- _Texto extraído_:
2.2.4. Voltando ao objecto do recurso, do que se trata é de saber se a incapacidade permanente geral de 5% de que a demandante ficou afectada conforma um dano futuro previsível, de natureza patrimonial.
Temos para nós que não, mesmo na consideração da linha jurisprudencial que se apresenta dominante, neste Tribunal.
Com efeito, a incapacidade que a demandante apresenta reduz-se a “algumas dificuldades respiratórias decorrentes do facto de a narina direita entupir e ganhar crostas mais facilmente”, pois, no mais, as sequelas – cicatriz linear em V aberta, de vértice inferior, localizada na vertente nasal direita, que se inicia na porção interna da região ciliar atingindo a ponta do nariz, com o comprimento de 7cm, discreta protrusão da metade esquerda da pirâmide nasal e assimetria por diminuição da abertura da janela nasal direita – traduzem um dano estético (âmbito em que não releva a diminuição da sensibilidade na asa nasal direita).

- _Instruções_:
(1) Edite o trecho do texto extraído que vai de "Com efeito, a" até "asa nasal direita).", trocando "cicatriz linear" por "cicatriz retilínea".
(2) Indique, por favor, todas as partes do nariz nomeadas no texto extraído.

- _Dados fornecidos_:
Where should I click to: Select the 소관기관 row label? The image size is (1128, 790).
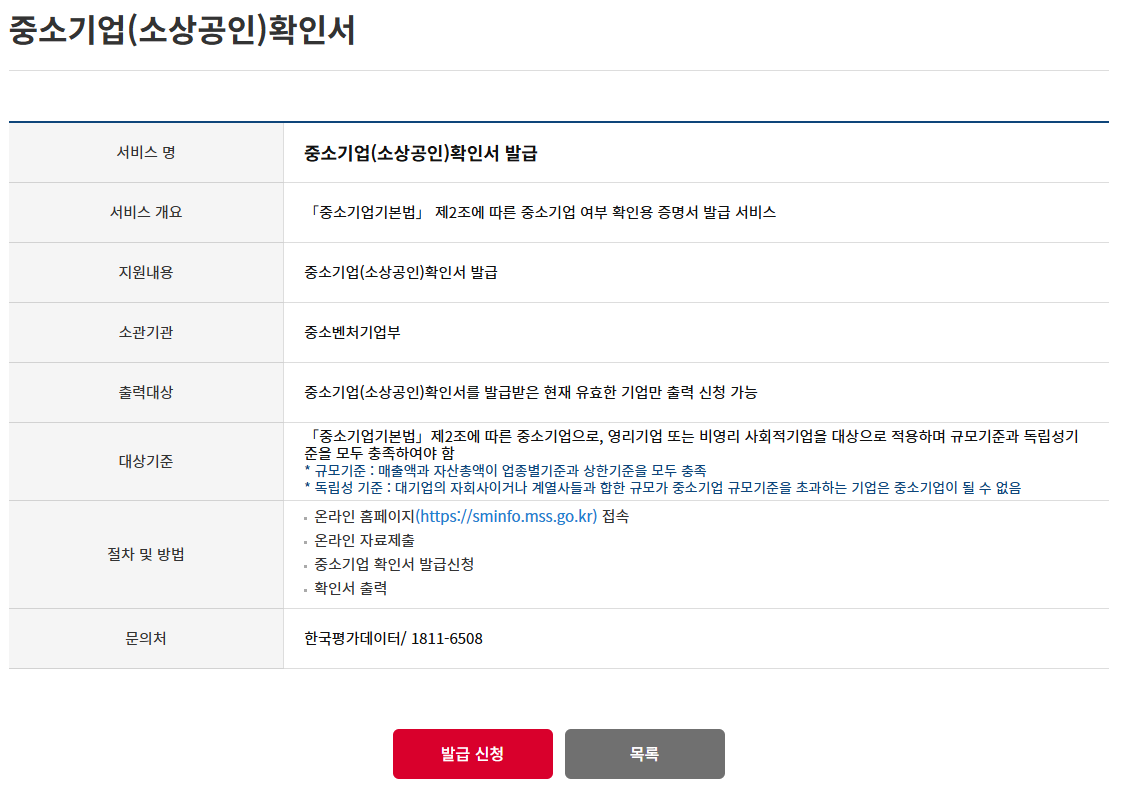[x=146, y=333]
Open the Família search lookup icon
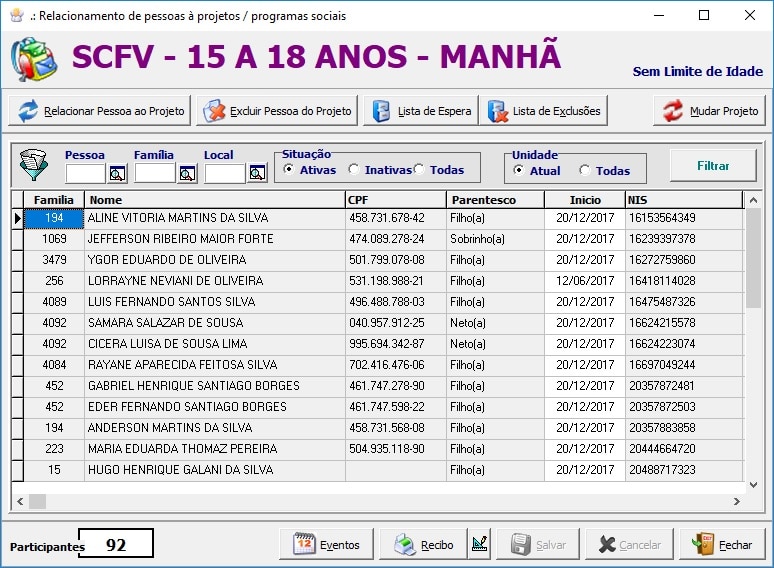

- _Respostas por tarefa_:
(1)
Com efeito, a incapacidade que a demandante apresenta reduz-se a “algumas dificuldades respiratórias decorrentes do facto de a narina direita entupir e ganhar crostas mais facilmente”, pois, no mais, as sequelas – cicatriz retilínea em V aberta, de vértice inferior, localizada na vertente nasal direita, que se inicia na porção interna da região ciliar atingindo a ponta do nariz, com o comprimento de 7cm, discreta protrusão da metade esquerda da pirâmide nasal e assimetria por diminuição da abertura da janela nasal direita – traduzem um dano estético (âmbito em que não releva a diminuição da sensibilidade na asa nasal direita).

(2)
- narina direita
- vertente nasal direita
- ponta do nariz
- pirâmide nasal
- janela nasal direita
- asa nasal direita